[Collected data entries]
════
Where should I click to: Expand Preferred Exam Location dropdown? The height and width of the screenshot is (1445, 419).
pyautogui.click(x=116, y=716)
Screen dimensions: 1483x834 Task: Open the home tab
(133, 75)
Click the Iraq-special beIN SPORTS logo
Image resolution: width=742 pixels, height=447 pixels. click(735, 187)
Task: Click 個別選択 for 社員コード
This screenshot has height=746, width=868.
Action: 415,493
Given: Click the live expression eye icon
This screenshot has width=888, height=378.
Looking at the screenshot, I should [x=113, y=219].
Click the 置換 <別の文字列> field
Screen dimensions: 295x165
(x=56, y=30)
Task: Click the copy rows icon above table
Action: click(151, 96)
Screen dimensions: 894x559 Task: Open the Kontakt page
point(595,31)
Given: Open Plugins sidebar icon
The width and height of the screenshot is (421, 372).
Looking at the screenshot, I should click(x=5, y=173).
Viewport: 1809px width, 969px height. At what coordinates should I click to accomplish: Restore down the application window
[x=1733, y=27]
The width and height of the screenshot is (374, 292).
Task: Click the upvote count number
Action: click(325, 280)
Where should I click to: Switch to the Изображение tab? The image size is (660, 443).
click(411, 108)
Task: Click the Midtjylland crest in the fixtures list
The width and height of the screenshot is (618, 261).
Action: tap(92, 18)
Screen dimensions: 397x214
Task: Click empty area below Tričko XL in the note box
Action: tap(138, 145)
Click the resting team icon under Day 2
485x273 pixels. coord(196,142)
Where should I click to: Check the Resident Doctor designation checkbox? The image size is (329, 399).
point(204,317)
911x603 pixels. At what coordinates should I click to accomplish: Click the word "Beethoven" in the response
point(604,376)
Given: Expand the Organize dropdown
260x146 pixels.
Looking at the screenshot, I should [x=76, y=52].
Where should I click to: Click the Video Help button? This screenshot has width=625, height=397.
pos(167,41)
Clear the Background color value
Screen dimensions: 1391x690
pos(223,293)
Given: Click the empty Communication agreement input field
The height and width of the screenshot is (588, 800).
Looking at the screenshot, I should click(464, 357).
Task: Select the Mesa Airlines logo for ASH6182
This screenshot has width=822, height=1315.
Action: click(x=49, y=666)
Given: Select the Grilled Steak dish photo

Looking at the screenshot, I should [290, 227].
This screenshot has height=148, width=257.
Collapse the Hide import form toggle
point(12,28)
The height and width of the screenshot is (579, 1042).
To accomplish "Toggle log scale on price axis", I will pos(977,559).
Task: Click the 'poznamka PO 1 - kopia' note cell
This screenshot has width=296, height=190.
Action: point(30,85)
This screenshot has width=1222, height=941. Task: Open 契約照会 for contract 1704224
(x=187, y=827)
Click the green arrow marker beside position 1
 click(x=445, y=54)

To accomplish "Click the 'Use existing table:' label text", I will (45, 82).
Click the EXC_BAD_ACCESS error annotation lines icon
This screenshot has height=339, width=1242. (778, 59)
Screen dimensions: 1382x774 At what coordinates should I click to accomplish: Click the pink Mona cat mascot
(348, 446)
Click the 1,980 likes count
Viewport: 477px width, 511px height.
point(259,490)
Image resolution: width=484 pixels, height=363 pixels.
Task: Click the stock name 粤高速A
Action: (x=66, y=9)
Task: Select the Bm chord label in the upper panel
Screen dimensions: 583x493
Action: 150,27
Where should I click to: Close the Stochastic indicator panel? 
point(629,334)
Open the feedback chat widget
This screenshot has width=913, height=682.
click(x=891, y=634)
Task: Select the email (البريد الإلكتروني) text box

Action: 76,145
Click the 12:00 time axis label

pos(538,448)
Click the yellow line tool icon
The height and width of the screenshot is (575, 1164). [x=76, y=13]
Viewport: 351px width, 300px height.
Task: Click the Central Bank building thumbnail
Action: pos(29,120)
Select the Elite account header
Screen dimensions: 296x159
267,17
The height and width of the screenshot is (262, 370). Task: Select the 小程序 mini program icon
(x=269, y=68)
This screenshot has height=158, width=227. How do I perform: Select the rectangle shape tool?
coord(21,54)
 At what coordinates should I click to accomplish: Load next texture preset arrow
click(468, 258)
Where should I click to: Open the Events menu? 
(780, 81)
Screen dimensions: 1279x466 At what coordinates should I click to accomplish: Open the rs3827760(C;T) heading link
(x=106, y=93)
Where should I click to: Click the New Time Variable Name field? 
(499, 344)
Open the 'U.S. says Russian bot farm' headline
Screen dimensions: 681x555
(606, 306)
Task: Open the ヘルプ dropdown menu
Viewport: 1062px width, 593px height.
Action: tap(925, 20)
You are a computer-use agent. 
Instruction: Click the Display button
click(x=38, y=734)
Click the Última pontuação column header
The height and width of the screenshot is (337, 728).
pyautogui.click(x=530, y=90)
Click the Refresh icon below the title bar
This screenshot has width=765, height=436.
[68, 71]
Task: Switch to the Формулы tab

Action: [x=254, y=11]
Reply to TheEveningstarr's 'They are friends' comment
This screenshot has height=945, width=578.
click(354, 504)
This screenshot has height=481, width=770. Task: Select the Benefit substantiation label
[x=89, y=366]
════
What needs to be done: Arrange every line of the data above as a JSON list of strings, one string per line, with blank lines left out.

Written solution:
[
  "Where should I click to: Expand Preferred Exam Location dropdown? The height and width of the screenshot is (1445, 419).",
  "pyautogui.click(x=116, y=716)",
  "Screen dimensions: 1483x834 Task: Open the home tab",
  "(133, 75)",
  "Click the Iraq-special beIN SPORTS logo",
  "Image resolution: width=742 pixels, height=447 pixels. click(735, 187)",
  "Task: Click 個別選択 for 社員コード",
  "This screenshot has height=746, width=868.",
  "Action: 415,493",
  "Given: Click the live expression eye icon",
  "This screenshot has width=888, height=378.",
  "Looking at the screenshot, I should [x=113, y=219].",
  "Click the 置換 <別の文字列> field",
  "Screen dimensions: 295x165",
  "(x=56, y=30)",
  "Task: Click the copy rows icon above table",
  "Action: click(151, 96)",
  "Screen dimensions: 894x559 Task: Open the Kontakt page",
  "point(595,31)",
  "Given: Open Plugins sidebar icon",
  "The width and height of the screenshot is (421, 372).",
  "Looking at the screenshot, I should click(x=5, y=173).",
  "Viewport: 1809px width, 969px height. At what coordinates should I click to accomplish: Restore down the application window",
  "[x=1733, y=27]",
  "The width and height of the screenshot is (374, 292).",
  "Task: Click the upvote count number",
  "Action: click(325, 280)",
  "Where should I click to: Switch to the Изображение tab? The image size is (660, 443).",
  "click(411, 108)",
  "Task: Click the Midtjylland crest in the fixtures list",
  "The width and height of the screenshot is (618, 261).",
  "Action: tap(92, 18)",
  "Screen dimensions: 397x214",
  "Task: Click empty area below Tričko XL in the note box",
  "Action: tap(138, 145)",
  "Click the resting team icon under Day 2",
  "485x273 pixels. coord(196,142)",
  "Where should I click to: Check the Resident Doctor designation checkbox? The image size is (329, 399).",
  "point(204,317)",
  "911x603 pixels. At what coordinates should I click to accomplish: Click the word \"Beethoven\" in the response",
  "point(604,376)",
  "Given: Expand the Organize dropdown",
  "260x146 pixels.",
  "Looking at the screenshot, I should [x=76, y=52].",
  "Where should I click to: Click the Video Help button? This screenshot has width=625, height=397.",
  "pos(167,41)",
  "Clear the Background color value",
  "Screen dimensions: 1391x690",
  "pos(223,293)",
  "Given: Click the empty Communication agreement input field",
  "The height and width of the screenshot is (588, 800).",
  "Looking at the screenshot, I should click(464, 357).",
  "Task: Select the Mesa Airlines logo for ASH6182",
  "This screenshot has width=822, height=1315.",
  "Action: click(x=49, y=666)",
  "Given: Select the Grilled Steak dish photo",
  "Looking at the screenshot, I should [290, 227].",
  "This screenshot has height=148, width=257.",
  "Collapse the Hide import form toggle",
  "point(12,28)",
  "The height and width of the screenshot is (579, 1042).",
  "To accomplish \"Toggle log scale on price axis\", I will pos(977,559).",
  "Task: Click the 'poznamka PO 1 - kopia' note cell",
  "This screenshot has width=296, height=190.",
  "Action: point(30,85)",
  "This screenshot has width=1222, height=941. Task: Open 契約照会 for contract 1704224",
  "(x=187, y=827)",
  "Click the green arrow marker beside position 1",
  " click(x=445, y=54)",
  "To accomplish \"Click the 'Use existing table:' label text\", I will (45, 82).",
  "Click the EXC_BAD_ACCESS error annotation lines icon",
  "This screenshot has height=339, width=1242. (778, 59)",
  "Screen dimensions: 1382x774 At what coordinates should I click to accomplish: Click the pink Mona cat mascot",
  "(348, 446)",
  "Click the 1,980 likes count",
  "Viewport: 477px width, 511px height.",
  "point(259,490)",
  "Image resolution: width=484 pixels, height=363 pixels.",
  "Task: Click the stock name 粤高速A",
  "Action: (x=66, y=9)",
  "Task: Select the Bm chord label in the upper panel",
  "Screen dimensions: 583x493",
  "Action: 150,27",
  "Where should I click to: Close the Stochastic indicator panel? ",
  "point(629,334)",
  "Open the feedback chat widget",
  "This screenshot has width=913, height=682.",
  "click(x=891, y=634)",
  "Task: Select the email (البريد الإلكتروني) text box",
  "Action: 76,145",
  "Click the 12:00 time axis label",
  "pos(538,448)",
  "Click the yellow line tool icon",
  "The height and width of the screenshot is (575, 1164). [x=76, y=13]",
  "Viewport: 351px width, 300px height.",
  "Task: Click the Central Bank building thumbnail",
  "Action: pos(29,120)",
  "Select the Elite account header",
  "Screen dimensions: 296x159",
  "267,17",
  "The height and width of the screenshot is (262, 370). Task: Select the 小程序 mini program icon",
  "(x=269, y=68)",
  "This screenshot has height=158, width=227. How do I perform: Select the rectangle shape tool?",
  "coord(21,54)",
  " At what coordinates should I click to accomplish: Load next texture preset arrow",
  "click(468, 258)",
  "Where should I click to: Open the Events menu? ",
  "(780, 81)",
  "Screen dimensions: 1279x466 At what coordinates should I click to accomplish: Open the rs3827760(C;T) heading link",
  "(x=106, y=93)",
  "Where should I click to: Click the New Time Variable Name field? ",
  "(499, 344)",
  "Open the 'U.S. says Russian bot farm' headline",
  "Screen dimensions: 681x555",
  "(606, 306)",
  "Task: Open the ヘルプ dropdown menu",
  "Viewport: 1062px width, 593px height.",
  "Action: tap(925, 20)",
  "You are a computer-use agent. ",
  "Instruction: Click the Display button",
  "click(x=38, y=734)",
  "Click the Última pontuação column header",
  "The height and width of the screenshot is (337, 728).",
  "pyautogui.click(x=530, y=90)",
  "Click the Refresh icon below the title bar",
  "This screenshot has width=765, height=436.",
  "[68, 71]",
  "Task: Switch to the Формулы tab",
  "Action: [x=254, y=11]",
  "Reply to TheEveningstarr's 'They are friends' comment",
  "This screenshot has height=945, width=578.",
  "click(354, 504)",
  "This screenshot has height=481, width=770. Task: Select the Benefit substantiation label",
  "[x=89, y=366]"
]